If we were to become anal about pronunciation, then most of English would sound different!  And what pronunciation is correct?  Many times, the word's pronunciation is maintained from the period it comes from.  IE, Urdu/Hindi has the word /dost/ from Persian.  Many moons ago, both Persian and Hindi/Urdu had the same pronunciation, but Persian has since had some phonetic changes.  So who has the right pronunciation then?


----------



## Frank06

Hi,



fenixpollo said:


> Most people, in most countries (especially in mine), do not make any attempt whatsoever to mimic the native pronunciation of foreign words. I think this is disrespectful and ignorant.


 
I see that you're English... i'd love to hear you say 'pronunciation', 'information', 'ignorant'.
A few questions:
1. What's disrespectful about pronouncing those words the English way, and not the French way (when speaking English). Do you produce the tones when saying Beijing (in English) and is that a matter of disrespect?
2. When do 'foreign words' cease to be 'foreign'?

Groetjes,

Frank


----------



## fenixpollo

cyanista said:


> I don't think you pronounce 'cigarette' or 'commence' with a French accent? You'll probably say that's due to the fact that they have been long incorporated in the English vocabulary.


 Yes, because the convention has always been to change the pronunciation to match English phonetics. Just because we've always done it that way doesn't make it right. 



> But how could foreign words be absorbed by any language if everyone thought like you? And what about  synthetical languages that borrow from analytical ones (i.e. Russian from English)?


 They would be absorbed exactly as they are absorbed now. The very same process. Only they would sound different than they do now, and we wouldn't be any the wiser. 

I'm not saying that we need to adopt all of the pronunciation and grammar rules of the other language. I'm also not trying to be "anal"about it. In most cases, it would take very little effort to pronounce the word in a more-authentic way. 





Frank06 said:


> I see that you're English... i'd love to hear you say 'pronunciation', 'information', 'ignorant'.
> A few questions:
> 1. What's disrespectful about pronouncing those words the English way, and not the French way (when speaking English). Do you produce the tones when saying Beijing (in English) and is that a matter of disrespect?
> 2. When do 'foreign words' cease to be 'foreign'?


 I'm American, not English. I'm not sure what my pronunciation of those words has to do with this discussion.

I don't say Beijing correctly, nor do I say the name of your city correctly, because the custom in English is to change the pronunciation. I have learned to say Peking and Antwerp just like other Americans.

If I were to pronounce Beijing and other foreign words in a way that was more like the pronunciation of that region, I would be saying, "Hey... I value you enough to say this word in the 'correct' way."  
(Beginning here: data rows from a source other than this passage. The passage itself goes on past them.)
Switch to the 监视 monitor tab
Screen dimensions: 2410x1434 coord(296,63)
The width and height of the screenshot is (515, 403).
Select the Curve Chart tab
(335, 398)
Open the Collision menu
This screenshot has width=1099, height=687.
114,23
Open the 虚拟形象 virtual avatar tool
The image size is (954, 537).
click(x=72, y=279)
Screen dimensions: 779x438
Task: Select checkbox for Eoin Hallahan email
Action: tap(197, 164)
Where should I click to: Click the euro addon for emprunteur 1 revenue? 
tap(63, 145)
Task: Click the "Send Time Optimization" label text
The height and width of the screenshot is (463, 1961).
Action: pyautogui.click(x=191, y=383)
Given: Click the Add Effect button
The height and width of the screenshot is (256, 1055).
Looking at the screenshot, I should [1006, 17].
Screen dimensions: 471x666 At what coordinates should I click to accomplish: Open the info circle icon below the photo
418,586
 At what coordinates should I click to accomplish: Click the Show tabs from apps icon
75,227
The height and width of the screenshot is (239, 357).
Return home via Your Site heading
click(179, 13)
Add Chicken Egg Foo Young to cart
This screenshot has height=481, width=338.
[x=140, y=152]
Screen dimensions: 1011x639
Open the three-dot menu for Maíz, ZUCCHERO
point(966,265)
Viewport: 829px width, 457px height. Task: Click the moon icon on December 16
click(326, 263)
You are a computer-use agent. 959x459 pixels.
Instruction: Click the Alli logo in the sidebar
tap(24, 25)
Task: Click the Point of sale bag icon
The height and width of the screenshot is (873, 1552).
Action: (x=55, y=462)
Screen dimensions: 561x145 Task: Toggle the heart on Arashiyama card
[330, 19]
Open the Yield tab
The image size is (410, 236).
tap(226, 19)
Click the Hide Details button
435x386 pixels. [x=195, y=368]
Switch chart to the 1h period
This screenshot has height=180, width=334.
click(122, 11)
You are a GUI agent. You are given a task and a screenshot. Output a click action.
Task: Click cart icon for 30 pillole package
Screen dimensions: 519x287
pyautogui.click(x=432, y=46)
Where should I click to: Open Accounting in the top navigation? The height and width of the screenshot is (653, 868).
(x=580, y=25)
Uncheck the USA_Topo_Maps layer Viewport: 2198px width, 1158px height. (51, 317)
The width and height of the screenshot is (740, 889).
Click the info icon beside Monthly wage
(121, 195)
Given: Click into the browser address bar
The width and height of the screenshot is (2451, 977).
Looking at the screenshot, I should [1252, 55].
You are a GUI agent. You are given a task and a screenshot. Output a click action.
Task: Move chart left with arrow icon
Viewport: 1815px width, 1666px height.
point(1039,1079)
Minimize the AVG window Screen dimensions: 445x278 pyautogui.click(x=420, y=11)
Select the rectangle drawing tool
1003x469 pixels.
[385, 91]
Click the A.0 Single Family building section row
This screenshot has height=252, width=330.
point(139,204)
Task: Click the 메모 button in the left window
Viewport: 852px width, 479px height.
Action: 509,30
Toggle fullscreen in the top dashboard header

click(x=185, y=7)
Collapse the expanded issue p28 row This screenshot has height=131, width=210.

Same thing if you say my name. Do you get irritated when people who are native speakers of your language mispronounce your name?  Why?  It shows a lack of respect for you.


----------



## Tsoman

fenixpollo said:


> Do you get irritated when people who are native speakers of your language mispronounce your name?  Why?  It shows a lack of respect for you.



it does?


----------



## Frank06

Hi,


fenixpollo said:


> I'm American, not English. I'm not sure what my pronunciation of those words has to do with this discussion.



We're talking about foreign words, no? Those words are of *French* descent. I coupled this to a second question: when do foreign words cease to be 'foreign'?



> I don't say Beijing correctly, nor do I say the name of your city correctly, because the custom in English is to change the pronunciation. I have learned to say Peking and Antwerp just like other Americans.
> If I were to pronounce Beijing and other foreign words in a way that was more like the pronunciation of that region, I would be saying, "Hey... I value you enough to say this word in the 'correct' way."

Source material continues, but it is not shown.